» AVAILABLE DATA:
◇ ◇ ◇ ◇ ◇ ◇ ◇

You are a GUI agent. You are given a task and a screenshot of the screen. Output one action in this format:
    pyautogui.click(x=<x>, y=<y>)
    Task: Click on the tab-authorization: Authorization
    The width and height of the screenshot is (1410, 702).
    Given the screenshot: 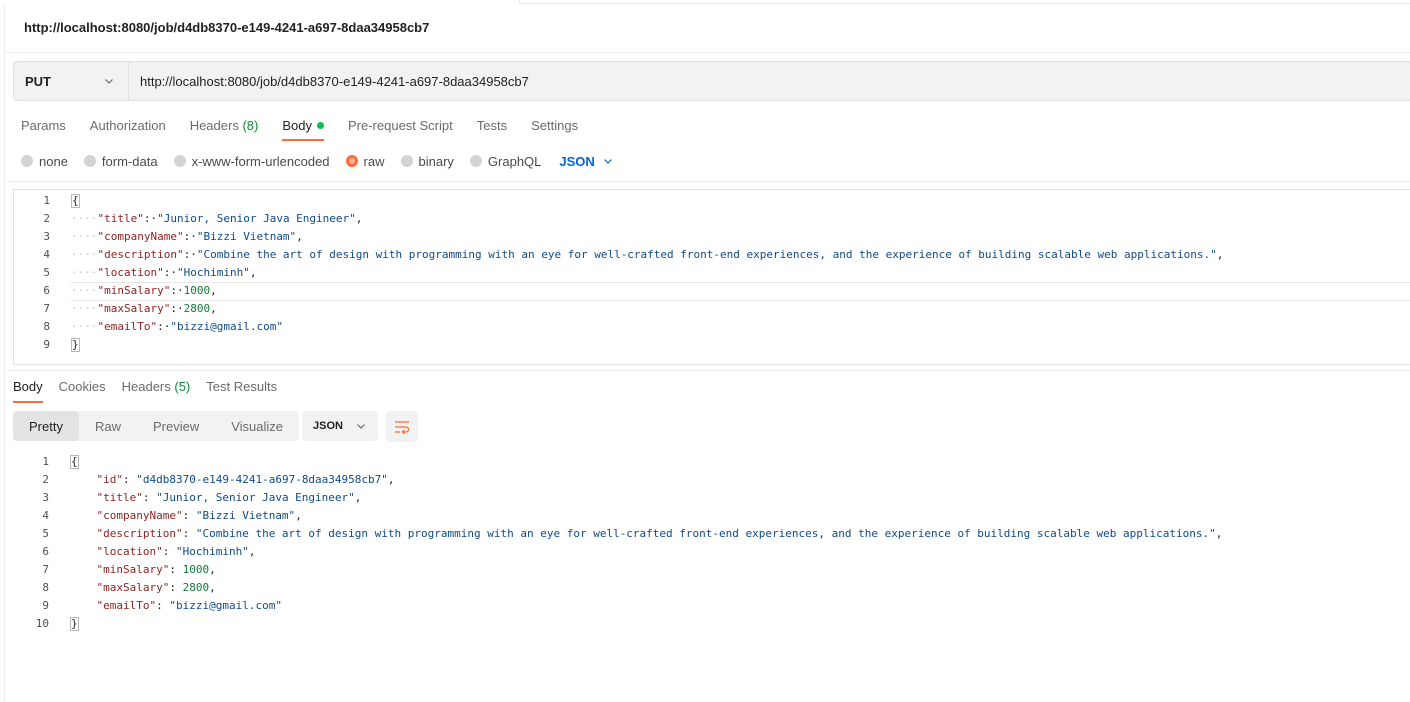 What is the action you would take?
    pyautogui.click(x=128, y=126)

◇ ◇ ◇ ◇ ◇ ◇ ◇

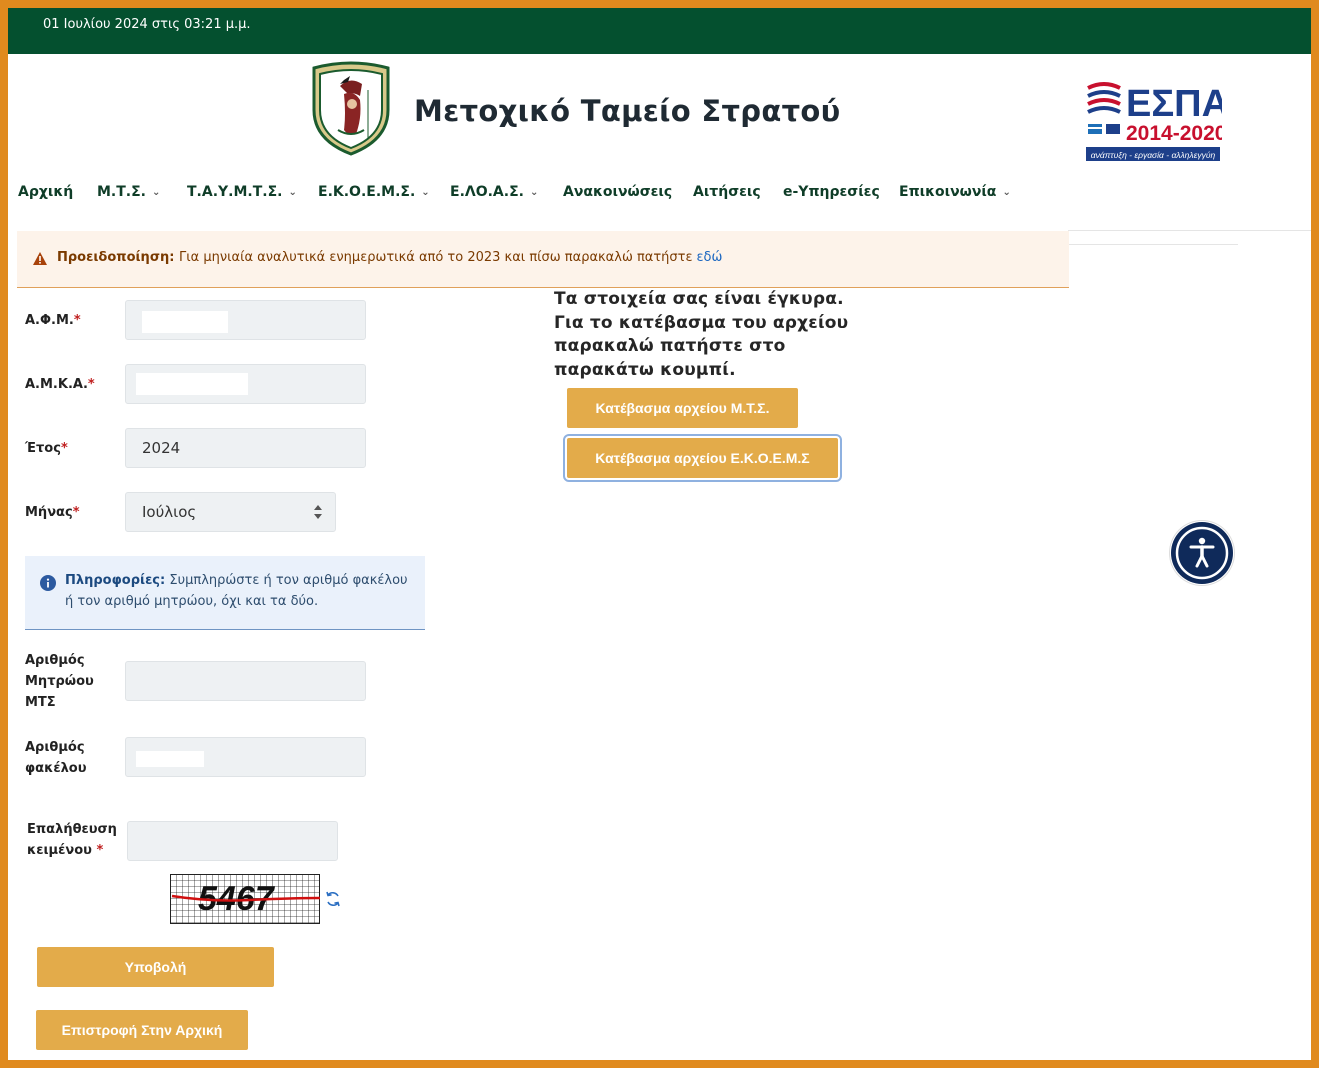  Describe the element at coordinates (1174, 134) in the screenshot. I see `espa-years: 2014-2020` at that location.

◇ ◇ ◇ ◇ ◇ ◇ ◇

» TO DO: Please revise the rows starting with the line containing "You are a GUI" and going on through the line containing "The width and", replacing "screenshot" with "screen capture" and leaving everything else unchanged. Return only those lines.

» SOLUTION FOR THIS EXERCISE:
You are a GUI agent. You are given a task and a screen capture of the screen. Output one action in this format:
    pyautogui.click(x=<x>, y=<y>)
    Task: Click on the tab-authorization: Authorization
    The width and height of the screen capture is (1410, 702).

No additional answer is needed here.